Extract provided.
★ ★ ★ ★

Question – We've
been looking for our first home and my fiancé loves the idea of living in a
historic home. What do I need to know about that?
Answer (Part 1 of 2 posts) – Well, if you are looking
for a home and hobby all in one, go for it. I’m a
historic home owner. My house
in Milford, Michigan was built in 1885, which is actually fairly recent
compared to some really historic homes out in the New England area. I also have
a friend from college who moved to England and now lives in a building that was
once a tavern and was built in the 1600’s. Now that’s historic!
In all seriousness, there are many things that you’ll need
to consider before buying a historic house. I’ll try to cover as many as I can
think of here. This topic is so large that I've split it into two posts, so
stay tuned for part 2. The two parts generally fall into two categories – things
to look for before buying and things to know or consider doing as an owner. The
reason that most people give for wanting to buy a historic home is that they
have “character”. That is a kind word for saying that they have quirks that you
don’t find in modern homes. Some of those quirks are endearing and some are
just maddening and can be expensive.
First, let me say that many old houses are just that – old,
tired and run down. They may not have been well cared for or they may have been
converted to rental units and sometimes cut up into apartments. Those
probably
won’t make great home for first time buyers. They are likely to turn into money
pits.
Realize also that not all historic homes are grand examples
of Victorian living. Most towns had a few really nice houses that were built by
the wealthier merchants and business owners in town and the rest were just
run-of-the-mill homes for working class people. It’s sort of like the
difference today between a custom designed and built house and a tract
home. Some of the historic houses in
many towns around the country were actually ordered out of the Sears &
Roebucks catalog or the Montgomery Ward’s catalog and shipped via rail to the
town in pieces, where they were assembled on site. You can read more about that from the Sears archives by
clicking here.
Basically, all vintage homes were stick-built on site,
usually from plans that had been drawn up for the owners or modified to meet
their needs and desires. The grand old
homes of the day had great woodwork (mostly quarter-sawn oak), wonderful
staircases (some like mine had front and rear staircases, magnificent
fireplaces, nice porches (many times more than one) and other features that
separated them from average working class homes. If you buy a home that was not
built by one of the wealthy owners of the day it will never be a grand historic
home. With enough investment, you can turn it into a really nice historic home,
but not a grand historic home. It just doesn’t have the “bones” to build upon.
I was lucky enough to find a fairly nice, 3,000 Sq Ft historic home in the
Village of Milford, Michigan that had been built by a local merchant with
enough money to do it right. My home probably started out at about 2,000 Sq Ft
and had additions put on later. I’ll talk more about it in the next post.
So, what are some of the things to look for before you buy,
beyond just the pedigree of the house?

★ ★ ★ ★

Supplied data.
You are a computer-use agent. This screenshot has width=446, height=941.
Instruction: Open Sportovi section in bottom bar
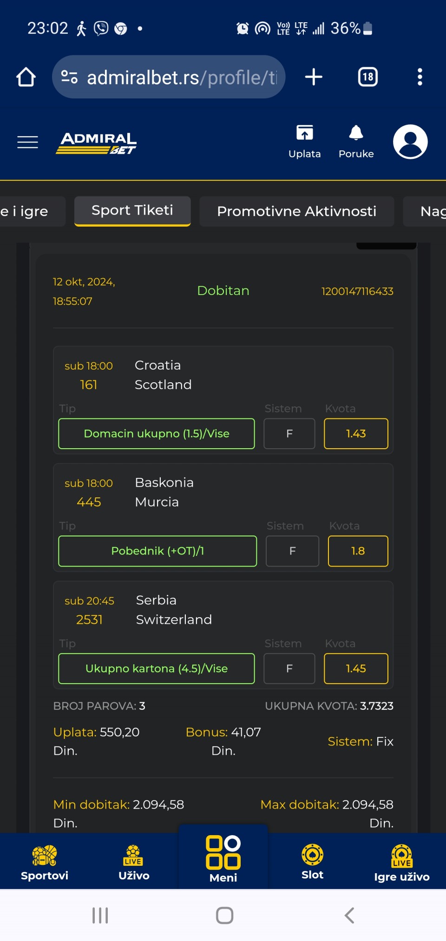click(x=45, y=863)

★ ★ ★ ★

From the post on buying a historic home, reproduce word for word the passage starting at "Answer (Part 1" and ending at "Now that’s historic!".

Answer (Part 1 of 2 posts) – Well, if you are looking
for a home and hobby all in one, go for it. I’m a
historic home owner. My house
in Milford, Michigan was built in 1885, which is actually fairly recent
compared to some really historic homes out in the New England area. I also have
a friend from college who moved to England and now lives in a building that was
once a tavern and was built in the 1600’s. Now that’s historic!